Direct cardiac and peripheral vascular effects of intracoronary and intravenous nifedipine.

The hemodynamic effects of a new parenteral formulation of nifedipine administered by the intravenous (1 mg) and intracoronary (IC) (0.1 and 0.2 mg) routes were studied in 10 patients with symptomatic coronary artery disease undergoing diagnostic right- and left-sided cardiac catheterization. Intravenous nifedipine (1 mg) reduced systemic vascular resistance by 34% (p less than 0.01), increased cardiac output by 28% (p less than 0.01) and decreased mean arterial pressure by 10% (p less than 0.01).
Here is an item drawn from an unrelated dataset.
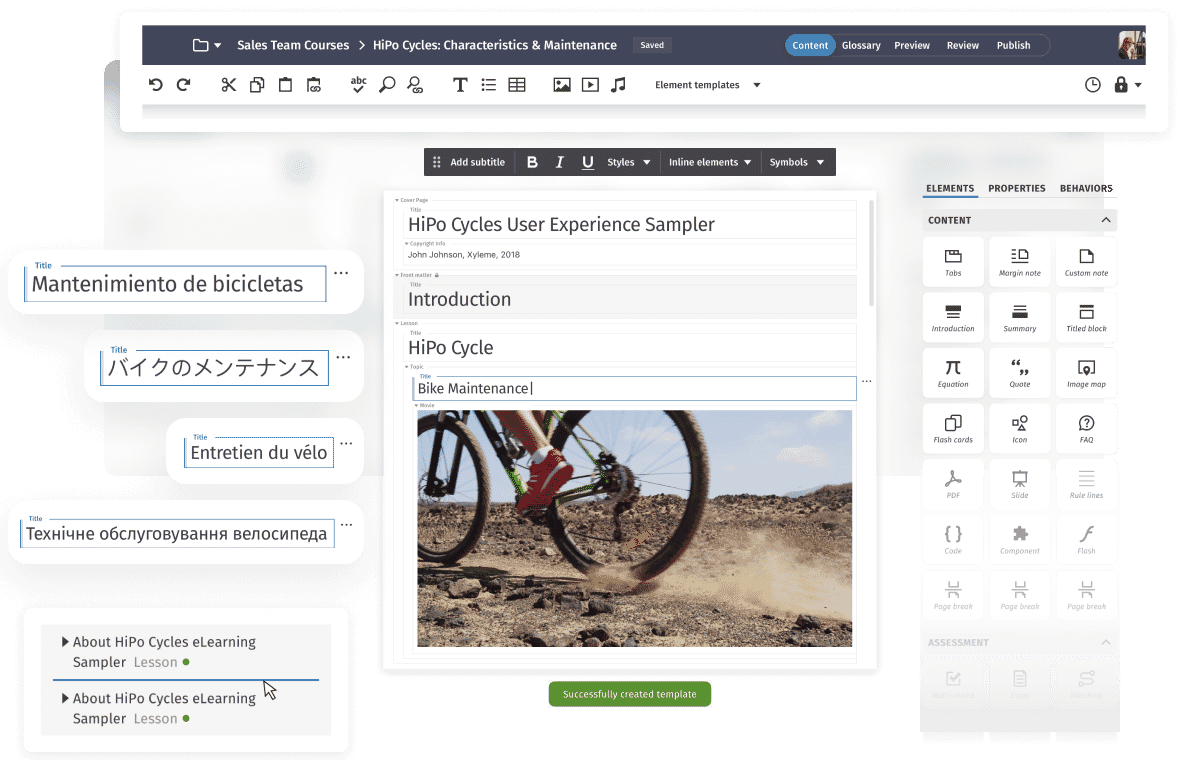
Task: Open the Find magnifier tool
Action: tap(387, 85)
It had less effect on peak positive dP/dt (-8% p less than 0.025) and on peak negative dP/dt (-15% p less than 0.01). Coronary blood flow increased 20% (p less than 0.025). In contrast, IC nifedipine (0.2 mg) increased coronary blood flow 46% (p less than 0.025), depressed contractility as assessed by peak positive dP/dt (-26% p less than 0.01) and prolonged diastolic relaxation time. The effect of 0.1 mg was similar but less pronounced. These data suggest that the primary therapeutic effect of nifedipine administered systemically to patients at rest results from an increase in coronary blood flow and, to a lesser extent, from afterload reduction; its myocardial depressant effects are small, transient and masked by reflex catecholamine release. IC nifedipine increases coronary blood flow, has a transient negative inotropic effect and prolongs relaxation. The relative importance of these myocardial effects in preventing myocardial ischemia is not known.